AVOIDING PROBATE BY A “TOD” ACCOUNT AND BENEFICIARY DEED

written by OSblueprint
9 · 27 · 22

On a person’s death, all property in the decedent’s sole name is protected by Missouri law which defines all the heirs and the respective distributions. To carry out that protection, the law requires use of the Probate Court. If the total value of the property exceeds $40,000.00, an attorney is required, to open up the Probate Case. Then the case is administered, involving at the minimum the collection of the assets, review of claims and any necessary challenges, waiting at least six months for claims to be filed, and the reduction of the total available to heirs by personal representative fees, attorneys fees and court costs.

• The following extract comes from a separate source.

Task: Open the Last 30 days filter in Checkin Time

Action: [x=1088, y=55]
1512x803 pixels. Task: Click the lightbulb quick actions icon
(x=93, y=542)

If the only assets, however, are bank accounts and real estate, AND the person is
prepared to have them distributed to named heirs outright on the person’s death, then the entire probate process and related costs can be avoided as follows:

1. Joint bank accounts. Of course the surviving party becomes owner of the account automatically. On that survivor’s death, probate becomes an issue. Instead the person has the ownership of the account changed to a “TOD” or transfer on death account, naming the beneficiary who is to get ownership on that person’s death. Of course multiple beneficiaries can be named but it is best to name them jointly. And that is regardless of value. On the death of that person, the beneficiaries merely provide proof of identification to the bank and
automatically become the new owners. For multiple accounts at the same or different banks, the same change can be made. This method can be used to provide one beneficiary with a larger
balance than another. No probate is required.

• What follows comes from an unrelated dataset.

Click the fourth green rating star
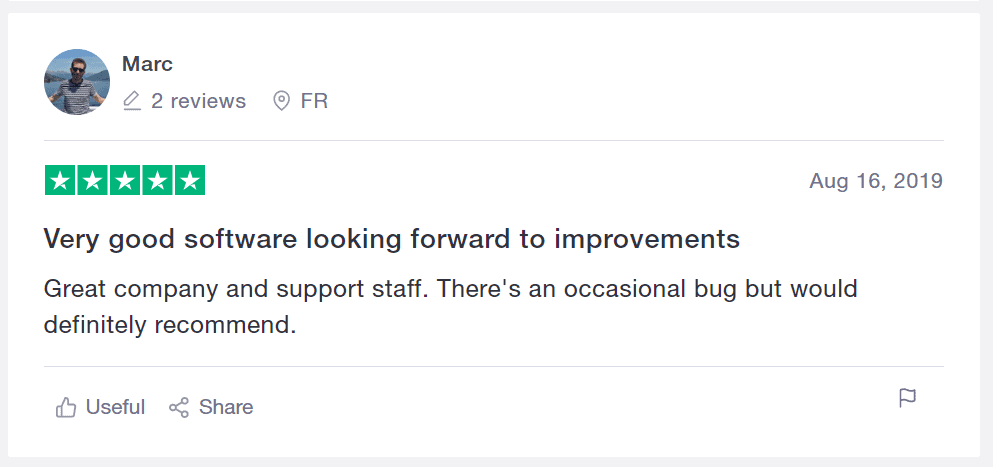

2. The Beneficiary Deed. Like the “TOD” bank account, this particular deed,
authorized by Missouri law, allows similar treatment for real estate, regardless of its value.
An attorney will prepare the deed, naming the beneficiary to be designated by the client, and has the deed recorded. On the client’s death, the beneficiary records the necessary document giving notice of the death, and automatically becomes the new owner No probate is required.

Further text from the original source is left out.